Tuning the miscibility of gold nanoparticles dispersed in liquid crystals via the thiol-for-DMAP reaction

Abstract

Ligand exchange reactions using 4–5 nm 4-(N,N-dimethylamino)pyridine (DxMAP)-capped gold nanoparticles (AuNPs) formed the basis for synthesizing a family of liquid crystal (LC)-capped NPs for a rationalized miscibility in liquid crystal matrices. NPs with ligand capping layers composed of CH₃(CH₂)_mSH (m = 5, 11) or 4′-(n-mercaptoalkyloxy)biphenyl-4-carbonitriles (CBO(CH₂)_nSH, n = 8, 12, 16) and their binary mixtures were prepared. The miscibility of the NPs in liquid crystals is found to be sensitive to the ligand chain length and the density of the LC ligands within the capping layers. Polarized optical microscopy and UV-vis data show that the NPs with only CH₃(CH₂)_mSH ligands are either immiscible or only partially disperse in the isotropic phases of 4-n-pentyl-4′-cyanobiphenyl (5CB) and 4-n-octyl-4′-cyanobiphenyl (8CB). NPs with CBO(CH₂)_nSH (n = 8, 12, 16) ligands or mixed CH₃(CH₂)₅SH/CBO(CH₂)₁₂SH ligand shells containing 28% or 70% CBO(CH₂)₁₂SH ligand content partly disperse. However, NPs with a 1 : 1 CH₃(CH₂)₅SH/CBO(CH₂)₁₂SH ratio are completely miscible in isotropic 5CB up to at least 25 wt% Au.

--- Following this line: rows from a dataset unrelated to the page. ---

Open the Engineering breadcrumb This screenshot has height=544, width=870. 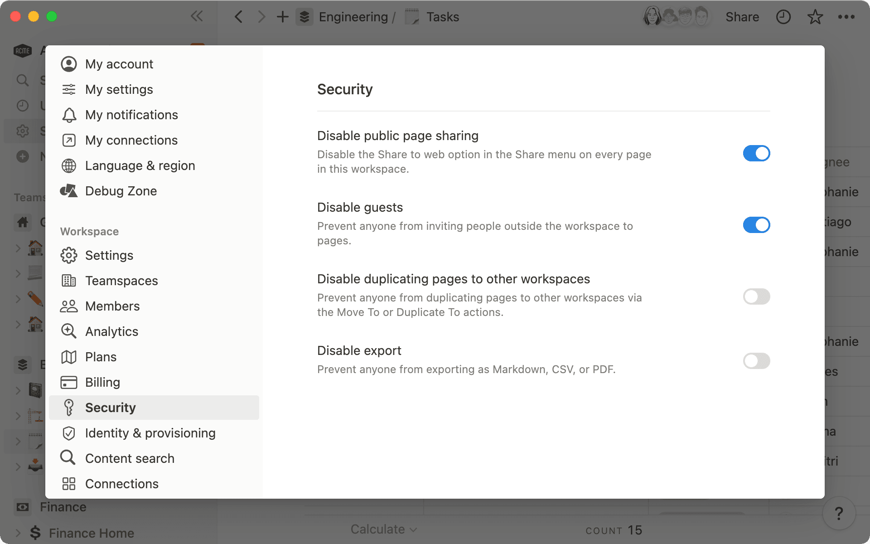click(x=354, y=17)
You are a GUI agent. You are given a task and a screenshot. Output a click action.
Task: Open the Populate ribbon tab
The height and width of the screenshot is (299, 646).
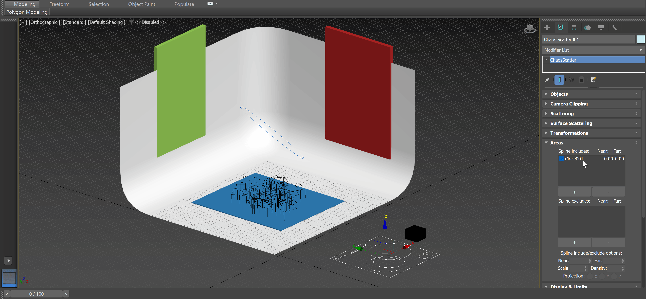(x=184, y=4)
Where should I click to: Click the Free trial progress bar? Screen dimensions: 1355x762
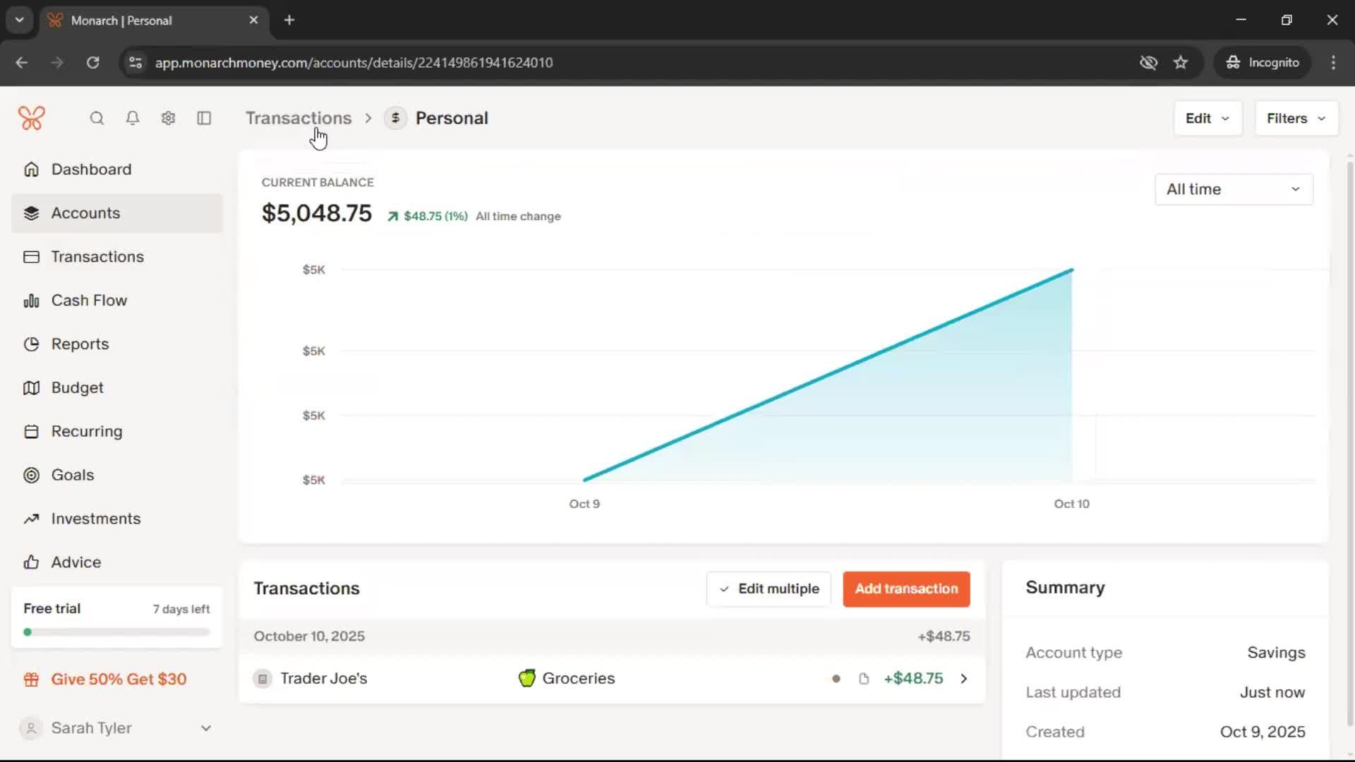pos(116,632)
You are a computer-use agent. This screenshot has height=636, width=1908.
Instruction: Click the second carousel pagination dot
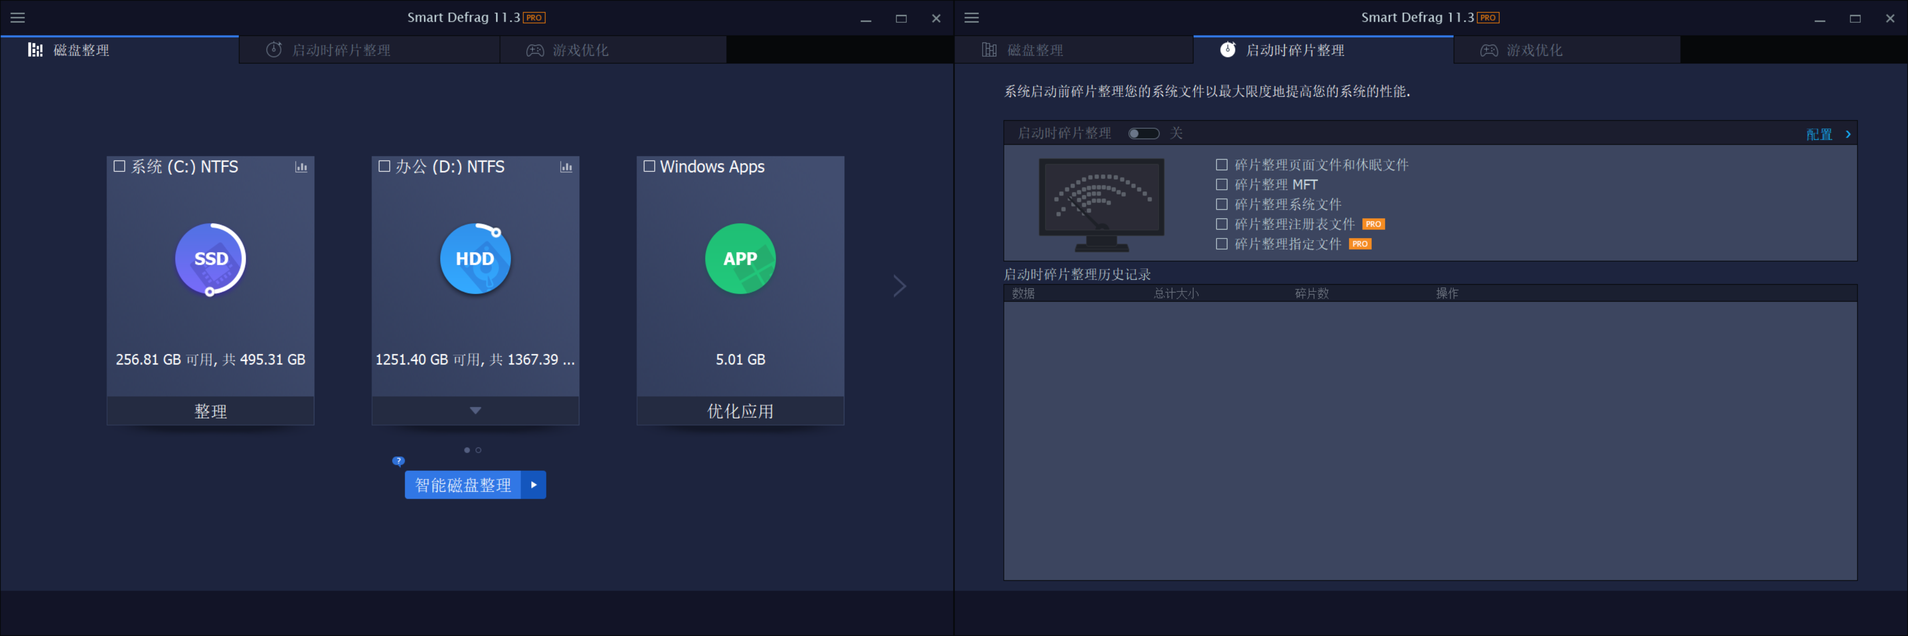click(478, 449)
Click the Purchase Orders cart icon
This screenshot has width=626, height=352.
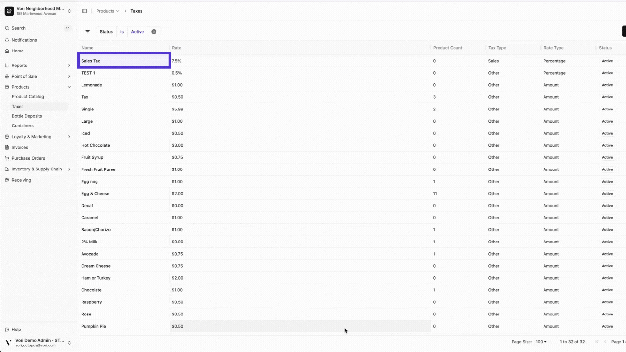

In general, the derivatization methodology developed here for mesogenic ligands provides in a complementary approach to thiol-for-thiol exchange for designing bifunctional AuNPs, offering the advantages of high reproducibility, access to a wide composition range and no need for large excesses of valuable functionalized ligand.